If you've read it or not, I highly recommend the audiobook. The voice acting is superb - the cast is top notch - and the stories are all visceral and immensely affecting.

The book is an oral history of the world wide zombie war. It takes the form of survivor interviews that span the globe, and the outbreak from start to finish. Brooks pulls no punches, and it goes without saying that the subject matter might be triggering. He's also done his research. He's thought out so many of the possible political, economic and social affects of the dead walking the earth. It's a really smart, really thorough work.

Run, don't walk.
schmevil: (don and roger (bromance))
No, not holy ants, but HOLY JESUS, ANTS. Today I woke up to ants, quite a lot of them, crawling on my legs. To call the situation uncool would be, I think many of you will agree, a vast understatement. What was especially trouble about it, was that it reminded me of another Waking To Insect Invasion incident that's wormed it's way into a bit of prime real estate in my psyche.

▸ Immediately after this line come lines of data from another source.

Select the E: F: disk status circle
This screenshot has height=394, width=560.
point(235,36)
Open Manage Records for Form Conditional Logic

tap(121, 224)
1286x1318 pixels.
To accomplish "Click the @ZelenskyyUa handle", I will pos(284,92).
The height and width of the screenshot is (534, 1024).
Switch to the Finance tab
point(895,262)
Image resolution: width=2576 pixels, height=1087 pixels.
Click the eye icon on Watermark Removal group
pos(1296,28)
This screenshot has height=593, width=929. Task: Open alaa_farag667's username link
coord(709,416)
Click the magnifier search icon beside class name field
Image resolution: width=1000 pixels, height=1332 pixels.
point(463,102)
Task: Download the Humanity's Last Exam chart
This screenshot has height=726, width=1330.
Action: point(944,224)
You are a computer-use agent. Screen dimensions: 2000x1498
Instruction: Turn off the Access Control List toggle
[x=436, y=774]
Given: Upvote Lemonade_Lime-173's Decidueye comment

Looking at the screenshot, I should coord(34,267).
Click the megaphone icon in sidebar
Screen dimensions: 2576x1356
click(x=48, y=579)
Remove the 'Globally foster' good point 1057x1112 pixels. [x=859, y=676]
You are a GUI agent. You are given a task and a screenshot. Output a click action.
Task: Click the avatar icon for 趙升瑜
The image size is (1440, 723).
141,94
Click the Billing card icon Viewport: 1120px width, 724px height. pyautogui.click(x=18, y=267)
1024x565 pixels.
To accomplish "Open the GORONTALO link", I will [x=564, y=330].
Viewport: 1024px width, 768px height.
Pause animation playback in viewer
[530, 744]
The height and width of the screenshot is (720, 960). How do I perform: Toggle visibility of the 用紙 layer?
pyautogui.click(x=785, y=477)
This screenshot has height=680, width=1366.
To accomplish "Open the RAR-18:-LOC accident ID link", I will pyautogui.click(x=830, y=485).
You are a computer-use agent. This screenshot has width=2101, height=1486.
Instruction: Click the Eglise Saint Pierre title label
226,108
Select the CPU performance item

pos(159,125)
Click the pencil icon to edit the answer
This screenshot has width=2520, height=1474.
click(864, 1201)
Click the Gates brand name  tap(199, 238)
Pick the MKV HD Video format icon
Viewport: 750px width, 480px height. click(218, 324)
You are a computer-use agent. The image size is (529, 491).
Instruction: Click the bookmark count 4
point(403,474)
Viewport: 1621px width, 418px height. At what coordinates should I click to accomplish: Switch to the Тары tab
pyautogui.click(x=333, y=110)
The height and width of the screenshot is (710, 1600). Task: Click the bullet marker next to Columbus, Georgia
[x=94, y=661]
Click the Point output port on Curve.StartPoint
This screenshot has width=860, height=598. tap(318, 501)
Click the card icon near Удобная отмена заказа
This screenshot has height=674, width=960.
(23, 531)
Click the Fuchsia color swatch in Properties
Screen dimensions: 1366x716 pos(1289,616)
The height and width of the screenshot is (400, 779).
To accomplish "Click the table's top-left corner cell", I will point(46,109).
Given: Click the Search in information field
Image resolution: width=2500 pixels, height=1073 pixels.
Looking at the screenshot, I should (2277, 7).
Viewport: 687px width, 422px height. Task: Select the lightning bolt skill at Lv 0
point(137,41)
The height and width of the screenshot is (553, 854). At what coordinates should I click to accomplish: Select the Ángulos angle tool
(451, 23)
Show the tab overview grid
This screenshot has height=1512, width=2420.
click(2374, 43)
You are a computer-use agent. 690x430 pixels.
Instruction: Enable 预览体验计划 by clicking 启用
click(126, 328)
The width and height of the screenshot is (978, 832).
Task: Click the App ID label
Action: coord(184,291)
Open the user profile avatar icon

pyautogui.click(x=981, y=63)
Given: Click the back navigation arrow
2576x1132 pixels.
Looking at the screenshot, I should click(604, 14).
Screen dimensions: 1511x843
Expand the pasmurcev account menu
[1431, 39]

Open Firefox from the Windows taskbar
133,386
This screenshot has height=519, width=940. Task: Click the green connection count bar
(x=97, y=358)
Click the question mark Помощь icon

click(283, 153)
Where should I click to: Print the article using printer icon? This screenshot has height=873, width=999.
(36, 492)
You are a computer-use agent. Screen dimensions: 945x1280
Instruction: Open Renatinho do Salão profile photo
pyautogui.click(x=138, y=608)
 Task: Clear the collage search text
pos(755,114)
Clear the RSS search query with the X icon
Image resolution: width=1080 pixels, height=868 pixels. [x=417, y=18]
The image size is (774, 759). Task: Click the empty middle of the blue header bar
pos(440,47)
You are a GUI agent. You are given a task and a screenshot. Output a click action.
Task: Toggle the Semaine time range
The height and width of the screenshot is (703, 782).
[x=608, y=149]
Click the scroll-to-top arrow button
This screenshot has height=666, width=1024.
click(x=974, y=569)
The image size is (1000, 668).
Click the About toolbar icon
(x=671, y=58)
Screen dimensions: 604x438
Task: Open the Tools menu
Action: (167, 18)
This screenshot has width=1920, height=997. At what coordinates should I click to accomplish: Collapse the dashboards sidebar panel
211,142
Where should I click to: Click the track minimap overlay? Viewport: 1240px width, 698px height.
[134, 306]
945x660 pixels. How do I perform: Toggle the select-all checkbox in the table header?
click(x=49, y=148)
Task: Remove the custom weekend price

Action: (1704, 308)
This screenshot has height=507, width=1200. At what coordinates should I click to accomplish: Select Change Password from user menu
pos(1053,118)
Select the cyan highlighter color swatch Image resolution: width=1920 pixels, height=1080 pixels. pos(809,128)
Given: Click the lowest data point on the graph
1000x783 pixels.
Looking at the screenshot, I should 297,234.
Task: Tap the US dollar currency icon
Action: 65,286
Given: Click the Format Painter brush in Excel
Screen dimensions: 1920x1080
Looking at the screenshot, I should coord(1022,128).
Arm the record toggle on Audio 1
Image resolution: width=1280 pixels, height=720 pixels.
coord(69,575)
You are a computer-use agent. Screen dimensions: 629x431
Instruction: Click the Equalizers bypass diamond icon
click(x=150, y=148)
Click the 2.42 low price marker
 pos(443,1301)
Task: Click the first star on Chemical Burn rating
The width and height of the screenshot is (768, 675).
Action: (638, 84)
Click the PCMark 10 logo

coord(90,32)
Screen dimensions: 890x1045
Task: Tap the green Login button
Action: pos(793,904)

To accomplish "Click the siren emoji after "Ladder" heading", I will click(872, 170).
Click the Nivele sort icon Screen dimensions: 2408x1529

After smiting the ants I found myself running through my repertoire - just how many insect related annecdotes do I have? Quite a few, actually, but I'll be kind and relate only one. The most traumatic of all my insectoid encounters. It's not the most disturbing - that honor goes to an incident involving honey, a hive of bees and box - but it's the one that's stuck with me, through thick and thin. It's my go-to insect trauma.

This was back when my family had a cat. My family now has a dog, and I'm back living with them, while I attend school. I can't imagine things would have gone terribly differently had this happened during my dog days, and not my cat days, save for my cat's slightly more evolved badass genes. As I've said before, the puppy is a scaredy-dog.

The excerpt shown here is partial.